アファメーションは学問分野では臨床心理学・認知科学の範疇で取り扱われてはいるものの、その学問的な正当性はあまり高くなさそうだ。関連の論文を検索しようと “ac.jp” をつけて探してみると論文をひとつ見つけることができたが、これの掲載されている学術雑誌の目次を見てみると個人的にはちょっと良くない意味で「うおお…」とのけぞるような感じだった。
学者による論文があって、関連する学会があって、というだけでは信憑性がはかれないのが科学の難しいところだ。
西尾氏と苫米地氏
日本でアファメーション関連の書籍を出している学者で目立つのは西尾和美氏(臨床心理学者、機能不全家族やACに詳しい)と苫米地英人氏(認知科学者)の2人だ。
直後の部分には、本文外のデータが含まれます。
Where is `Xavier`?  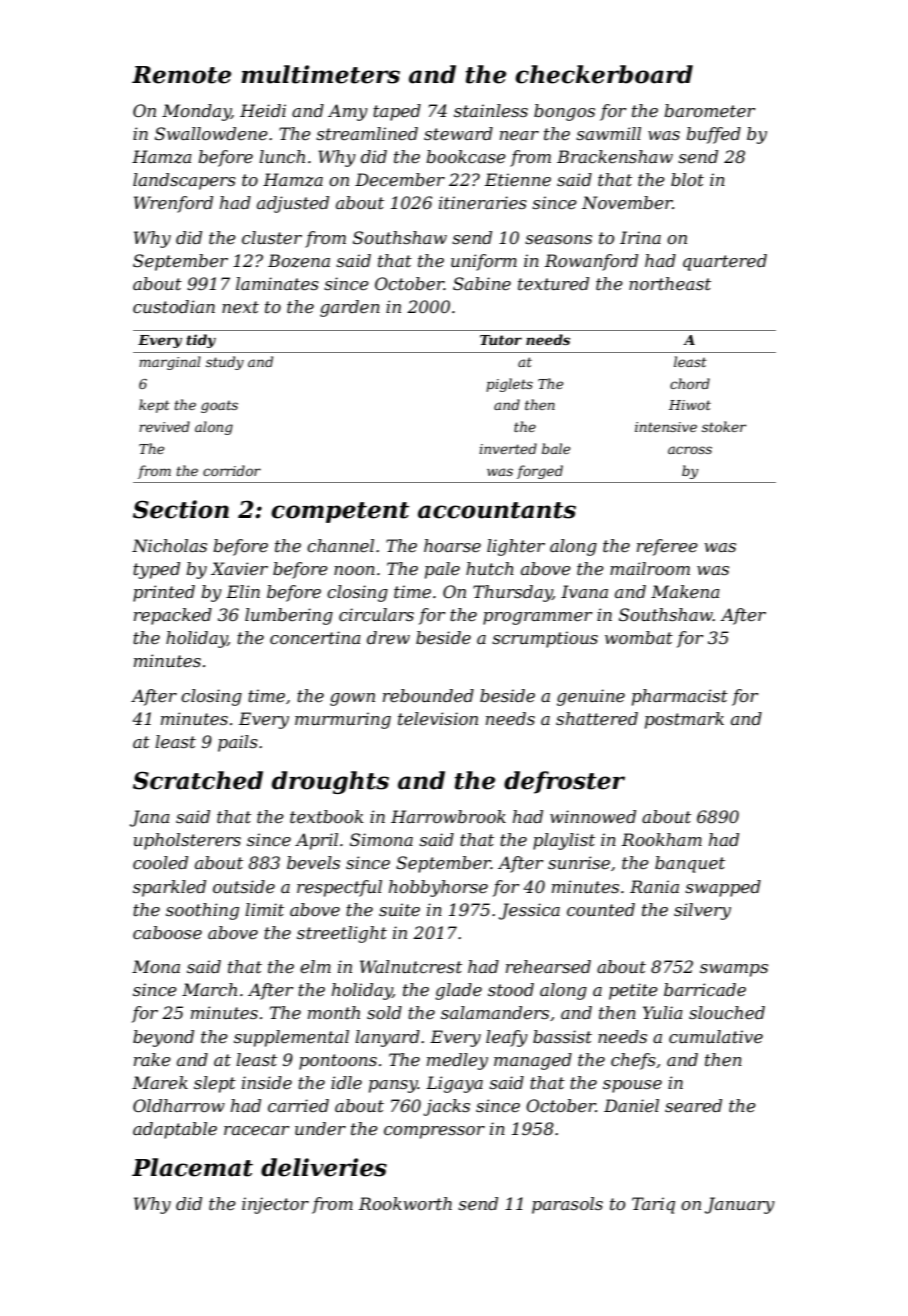 Xavier is located at coordinates (239, 568).
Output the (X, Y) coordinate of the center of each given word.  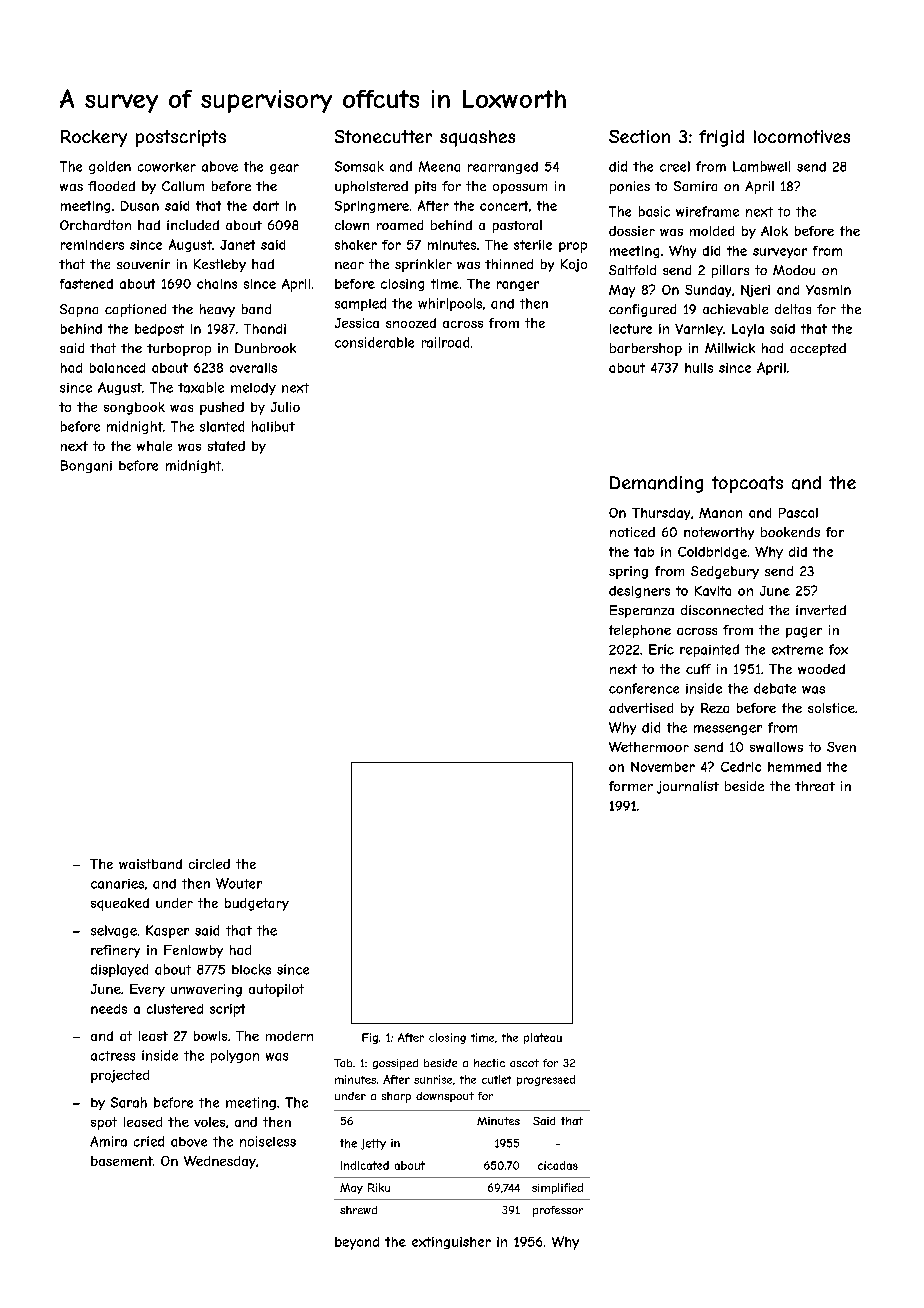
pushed (222, 408)
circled (209, 864)
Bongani (86, 466)
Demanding (656, 484)
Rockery (94, 138)
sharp (396, 1097)
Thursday (661, 514)
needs (109, 1009)
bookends (790, 532)
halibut (273, 426)
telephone (640, 631)
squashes (477, 138)
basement (122, 1161)
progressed (546, 1080)
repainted (709, 650)
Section (639, 136)
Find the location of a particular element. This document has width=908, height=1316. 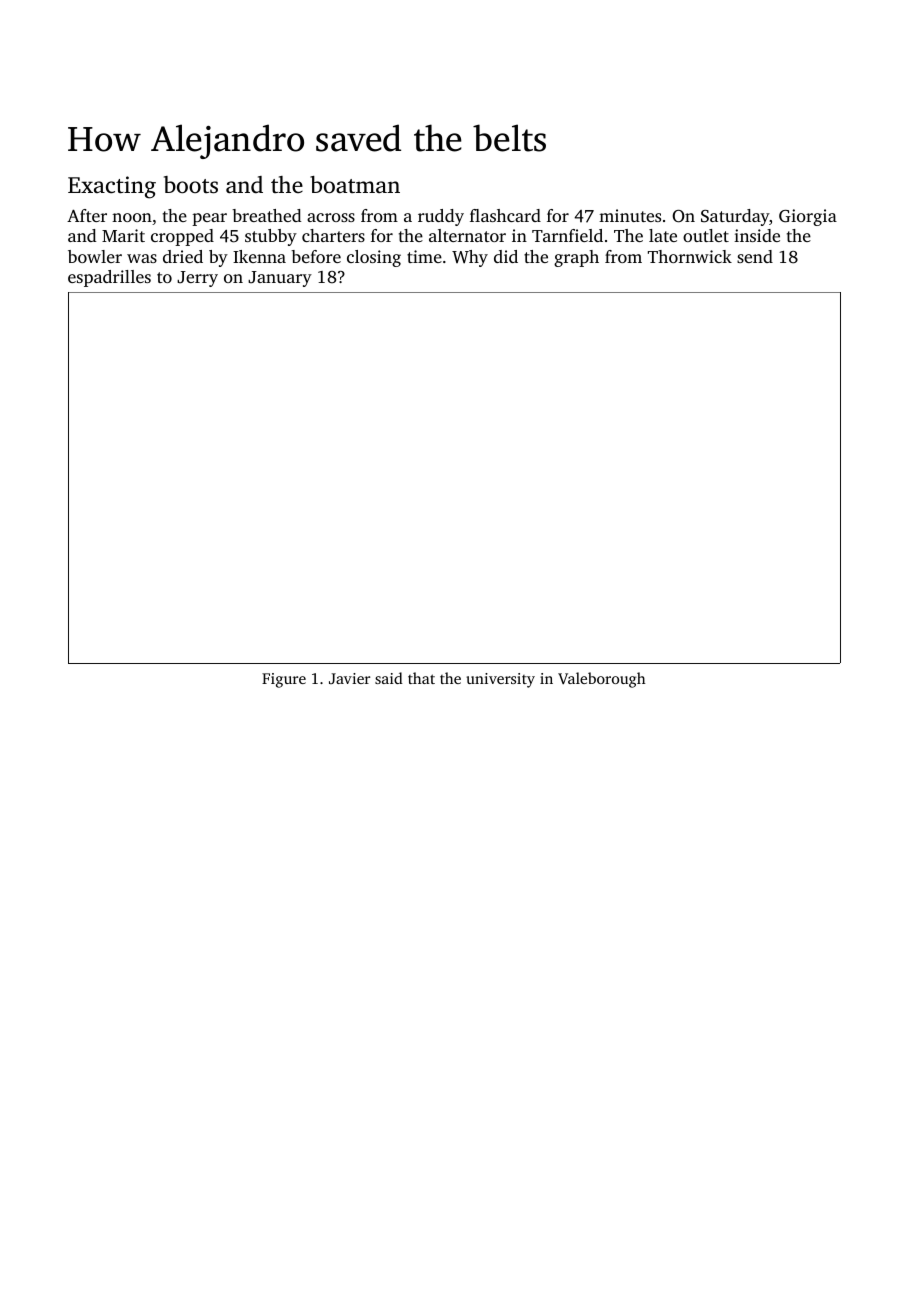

西尾氏は2000円強のCDブックをAmazonや所属協会のサイトで複数出しているが、こちらだけは2万円近くする。このCDの評判はなかなか良いようだが、これが不当に高額であるかどうかは私には判断できないし、私は音声が苦手なので買う気にもならない。検証のためだけにおちおち購入できる値段でもないので、感想が言えず申し訳ない。ただし彼女の書籍は、基本的にはとても良いものと個人的には感じている(ACに向かって「親を許しなさい」と言うところだけは気に食わないが)。
苫米地氏については、心理学的な根拠が不十分であることや、書籍・セミナーなどで稼いでいる旨などを指摘する記事(この記事自体も情報商材屋のページなので注意)があった。彼の書籍の並びを見ていると、何かのメソッドを魔法のように褒めそやす扇情的なタイトルも多いように感じて個人的にはとても怪しく感じた。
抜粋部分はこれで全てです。